PROVIDED PASSAGE
— START —

Sage. Stuff the cavity with handfuls of fresh sage and apple chunks... Add sage powder to your garlic mix for the outside. (we also rest the bird on carrots, cellery stalks, apple pieces, and whatever else is lying around... this keeps the bird from sticking/burning and adds flavor to the drippings, but it might interfere with your mom's timing.)
posted by cfraenkel at 10:42 AM on November 16, 2017


The best turkey we ever had, hands down, was one that we brined beforehand.

You can keep EVERYTHING written above exactly the same, but do that after a couple of days brining. It will be the moistest, most delicious Turkey you've ever had!

I don't remember the specific recipe we used but it had lots of oranges, herbs and spices in the brine - I'm sure you can google something to get specific quantities. The hardest part is finding a container big enough to hold to Turkey and the brine... we used an old cooler and it worked really well!
posted by JenThePro at 10:55 AM on November 16, 2017 [2 favorites]


(I know you don't want to mess with your mom's turkey but...) you could add 4-5 rashers of smokey bacon across the turkey while it roasts or cook pigs in blankets alongside (they're lovely cold too for supper/the next day).

[Bonus: they're an extra special treat for dogs too.]
posted by humph at 11:00 AM on November 16, 2017


Maybe offer a variety of condiments on the side so that the actual baking isn't compromised. Chutney, white wine pan sauce, parsley pesto, aioli, maybe a mustard-based Carolina bbq sauce?
posted by Green Eyed Monster at 11:03 AM on November 16, 2017 [1 favorite]


Try cooking it on a grill instead of in an oven...
posted by mr_roboto at 11:35 AM on November 16, 2017


The Chew had a piece about topping the turkey with a bacon lattice. Or you could get sage and thyme to put under the skin. My friends did a spatchcocked turkey that was very good. If you can get a smoked turkey, or have access to a smoker, that would be pretty tasty. Personally, if the turkey is moist, I'd be hesitant to change it. Anything you add will affect the drippings to some extent. I deglaze the pan with white wine, which is tasty in the gravy, and you've got some. The gravy is one of my favorite parts, and I would not mess with it.

Maybe some different sauces in addition. I love leftover turkey sandwiches with horseradish and mayo, and there are plenty of sauces you could try, like mole. Really, I only eat a little turkey during the TDay meal; it's the stuffing, gravy, and sides I love. Then the leftover turkey in lots of sandwiches and soup, and maybe in a corn dish and whatever recipes appeal.

— END —

GIVEN REQUEST
Reproduce the turkey tips verbatim, from "posted by JenThePro" up to and including "Carolina bbq sauce?".

INFORMATION SUPPLIED

— START —

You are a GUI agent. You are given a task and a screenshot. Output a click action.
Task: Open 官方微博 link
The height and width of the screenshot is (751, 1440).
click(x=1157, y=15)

— END —

PROBLEM SOLUTION
posted by JenThePro at 10:55 AM on November 16, 2017 [2 favorites]


(I know you don't want to mess with your mom's turkey but...) you could add 4-5 rashers of smokey bacon across the turkey while it roasts or cook pigs in blankets alongside (they're lovely cold too for supper/the next day).

[Bonus: they're an extra special treat for dogs too.]
posted by humph at 11:00 AM on November 16, 2017


Maybe offer a variety of condiments on the side so that the actual baking isn't compromised. Chutney, white wine pan sauce, parsley pesto, aioli, maybe a mustard-based Carolina bbq sauce?